Not knowing when or if my solitude will come to an end eats at me, slowly but surely, until my motivation is gone.
So, this Wednesday, when I go in for my big 6 month exam, all that shit ends. I get my biopsy – if it comes back clean, well, fuck – that’ll be just under a year of being cancer free, and if you make it to 6 months with no signs of a relapse post transplant, it bodes extremely well for your long term prognosis.
I also get my immune function test done. While the results for the biopsy might take awhile to come back, the immune function results should be available by the time they finish my biopsy. And again, the results, most likely, will allow me to go back to work and move back to my apartment. Best case, I’ll also be allowed to socialize a bit more.
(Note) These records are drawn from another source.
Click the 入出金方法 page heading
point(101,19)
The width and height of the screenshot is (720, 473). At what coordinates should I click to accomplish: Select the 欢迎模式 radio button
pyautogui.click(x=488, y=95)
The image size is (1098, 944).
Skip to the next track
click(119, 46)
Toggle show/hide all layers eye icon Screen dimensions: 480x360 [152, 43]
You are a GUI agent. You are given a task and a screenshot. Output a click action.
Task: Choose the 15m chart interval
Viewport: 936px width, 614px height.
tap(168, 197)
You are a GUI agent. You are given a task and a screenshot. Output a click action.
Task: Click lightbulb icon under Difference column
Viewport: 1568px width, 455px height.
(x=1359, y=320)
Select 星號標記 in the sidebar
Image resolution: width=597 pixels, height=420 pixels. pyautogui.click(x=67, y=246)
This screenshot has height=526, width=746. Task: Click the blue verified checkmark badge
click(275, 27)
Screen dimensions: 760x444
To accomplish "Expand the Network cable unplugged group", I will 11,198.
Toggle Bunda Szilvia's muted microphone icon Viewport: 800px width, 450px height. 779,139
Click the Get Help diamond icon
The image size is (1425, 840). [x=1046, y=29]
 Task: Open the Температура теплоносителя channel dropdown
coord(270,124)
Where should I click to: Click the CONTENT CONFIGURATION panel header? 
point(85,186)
Worst case, status quo remains.
But the biggest thing, is that I’m going to have a talk with Dr. Barker. I haven’t really planned out what I want to say, but mostly, that I’m hurt by her lack of trust or understanding in who I am as a person and as a patient. That her behavior is actively a part of making my recovery more difficult.
And while it’s probably too late to really do much good for me – I’m already passed the most difficult and trying parts of transplant recovery (except for the whole..chance of relapse, thing), maybe the next time she gets an intelligent young person in her office, she can treat them more like the adult they are, rather than the kid they might have been.
Also, I know that a number of mothers read this blog (including my own), so I just want to wish all of you a very happy Mother’s day, and I hope you all had wonderful days.